Attentes tonales et traitement précoce de la hauteur

L’Etude IV a repris les mélodies et la tâche de discrimination de hauteur de l’Exp.3 de l’Etude III, et a cherché à observer des corrélats électrophysiologiques indiquant l’influence précoce des attentes tonales. La tâche de discrimination de hauteur entre l’avant-dernière et la dernière note permettait d’observer l’influence des attentes tonales sur l’avant-dernière note indépendamment des processus décisionnels liés à la tâche (qui intervenaient sur la dernière note), mais tout en gardant un fort niveau d’attention sur la hauteur des notes (à l’inverse des études EEG où les participants doivent ignorer les stimuli sonores, Koelsch et al., 2000 ; Poulin-Charronnat et al., 2006). Un effet précoce de la relation tonale a été observé sur les avant-dernières notes : des positivités antérieures plus larges (P1) ont été observés pour les toniques (tonalement reliées) que pour les sous-dominantes (tonalement moins reliées). Ce résultat peut être rapproché d’études EEG qui ont montré une influence précoce de l’attention dès 20 ms, dans des tâches de détection de sons purs peu fréquents parmi des trains de sons purs présentés en écoute dichotique (Woldorff et al., 1987 ; Woldorff & Hillyard, 1991). L’Etude IV indique donc que les connaissances implicites tonales des auditeurs influencent, via des mécanismes attentionnels, des traitements corticaux très précoces.

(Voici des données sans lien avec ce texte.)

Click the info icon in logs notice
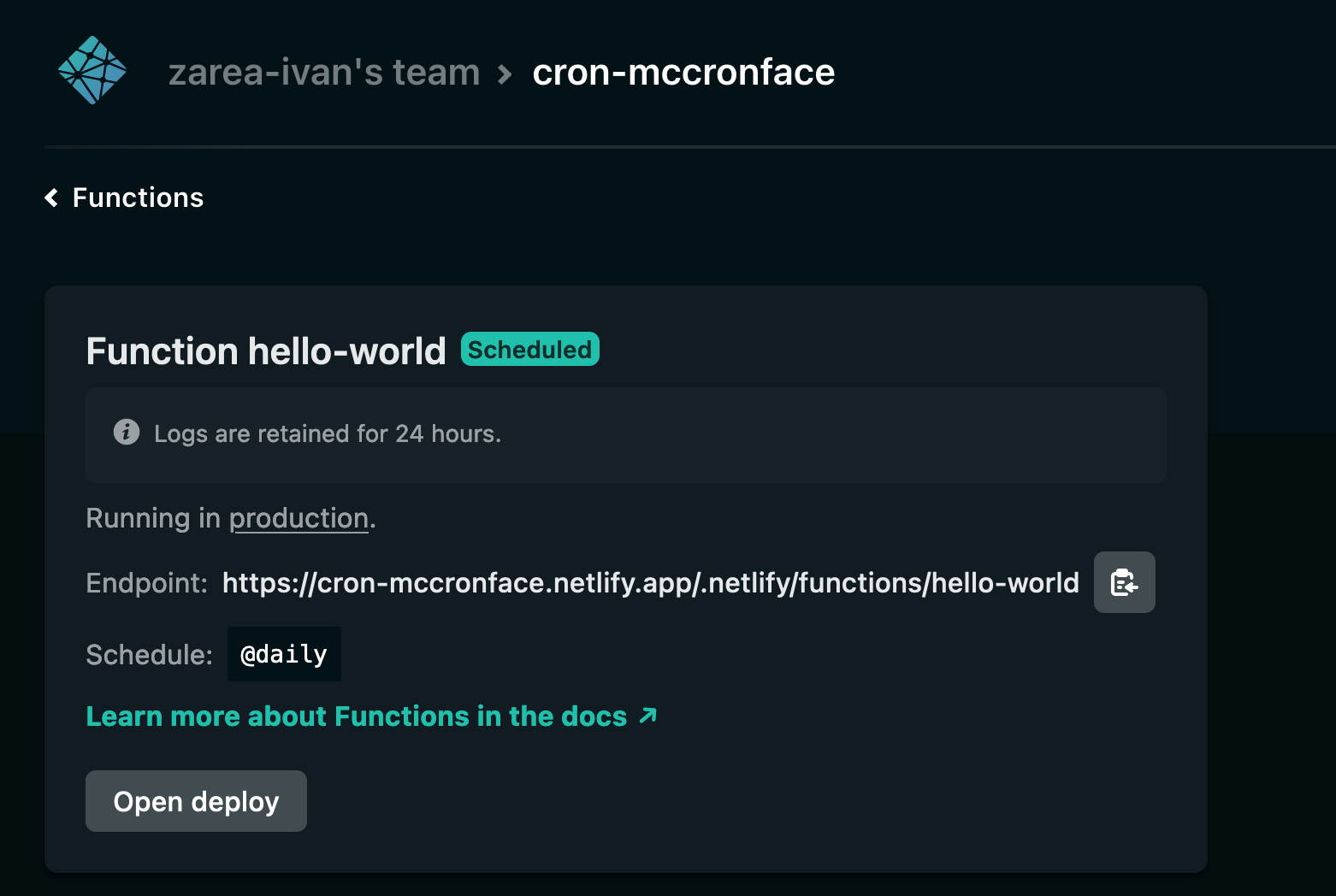The height and width of the screenshot is (896, 1336). pyautogui.click(x=127, y=433)
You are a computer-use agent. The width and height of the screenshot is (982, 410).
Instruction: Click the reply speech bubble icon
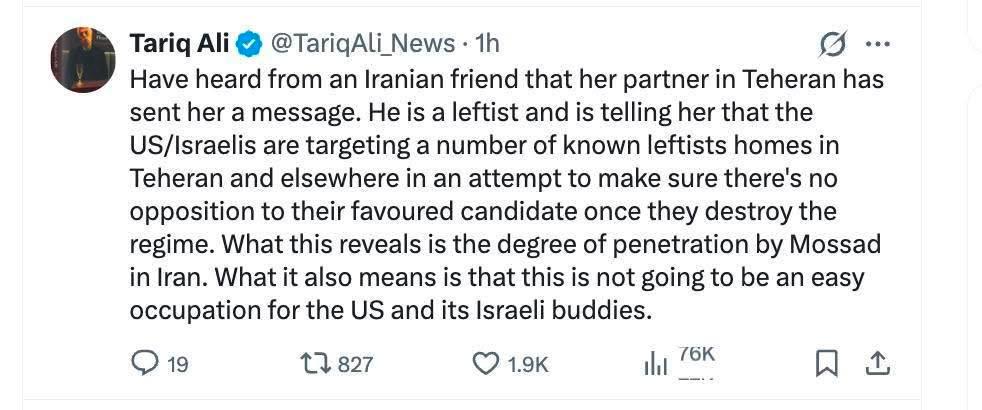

L’effet observé sur l’onde P1 est plus précoce que les effets des attentes tonales précédemment observés en EEG (N1, MMN/ERAN, N5, P3a, P3b/P600/LPC, passées en revue au 1.3.2.2). Cette différence est peut-être due à l’importante charge attentionnelle exigée par la tâche de comparaison de hauteurs. Dans notre étude, les participants devaient mémoriser la hauteur de l’avant-dernière note des mélodies afin de la comparer à la hauteur des dernières notes, et la différence de hauteur entre les deux notes était faible. Au contraire, les études EEG précédentes utilisaient des conditions passives (pas de tâche) ou des tâches de détection de stimuli déviants (les déviances étant plus forte que la différence de hauteur utilisée dans notre étude) (cf. 1.3.2.2 pour une revue).